Aug 28, 2017

Harvey devastation deepens, death toll rises to 8

David J. Phillip / AP

The remnants of Hurricane Harvey continue to pound the Texas coast, with the Houston metropolitan area already recording up to 25 inches of rainfall with the possibility of another 15 to 25 inches throughout the rest of the week, according to the National Weather Service.

The human toll, by the numbers: The death toll rose to 8 on Monday, and is expected to rise further, and Houston police announced today that they'd rescued more than 2,000 people from the floodwaters so far. FEMA announced this morning that 30,000 evacuees had been placed in shelters with 450,000 expected to apply for federal disaster assistance. Expect those numbers to rise as the rain continues to fall.

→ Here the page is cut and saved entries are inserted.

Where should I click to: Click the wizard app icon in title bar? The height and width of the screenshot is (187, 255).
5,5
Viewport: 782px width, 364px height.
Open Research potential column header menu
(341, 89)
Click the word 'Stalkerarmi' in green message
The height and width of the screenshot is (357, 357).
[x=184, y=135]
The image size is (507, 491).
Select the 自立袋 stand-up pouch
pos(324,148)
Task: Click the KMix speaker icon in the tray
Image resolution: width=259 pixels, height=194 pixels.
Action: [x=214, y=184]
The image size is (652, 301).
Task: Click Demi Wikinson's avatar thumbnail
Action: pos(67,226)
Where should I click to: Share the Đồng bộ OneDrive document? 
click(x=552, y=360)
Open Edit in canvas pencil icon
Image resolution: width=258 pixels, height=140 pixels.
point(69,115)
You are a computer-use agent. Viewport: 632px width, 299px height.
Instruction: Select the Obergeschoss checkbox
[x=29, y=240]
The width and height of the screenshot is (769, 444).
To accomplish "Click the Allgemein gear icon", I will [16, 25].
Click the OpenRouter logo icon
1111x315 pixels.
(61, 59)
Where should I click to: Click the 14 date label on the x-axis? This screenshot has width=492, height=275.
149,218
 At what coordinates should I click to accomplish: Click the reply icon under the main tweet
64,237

President Trump is heading to Texas tomorrow, but he'll stay away from Houston to avoid interfering in rescue operations, according to Texas Gov. Greg Abbott.

More on Harvey:

  • Some hints of the devastation: As Harvey lingers, the extent of its devastation still isn't clear. Two scary tweets from the weekend: Houston tweeted yesterday that its 911 services were at capacity and the NWS branded the storm as "unprecedented" and "beyond anything experienced."
  • The scope: The Washington Post shows what Harvey's 9 trillion gallons of rainwater would look like — a massive 2 mile cube of water dropped onto Houston. They note that the storm is rapidly approaching a once-in-a-million-year event with its rainfall totals.
  • Learn more: Houston's history with massive rains, the city's geography, and Harvey's timeframe all contributed to the decision not to evacuate the city — check out this worthwhile Twitter thread from Matt Corbett for more.
  • What's next: Houston's mayor declared yesterday that most of the region's major roads remain "impassable" and both of the city's major airports remain closed. With presidential disaster and emergency declarations now stretching from Texas to Louisiana, thousands of National Guard troops have been activated to assist in the federal government's emergency response, per Politico.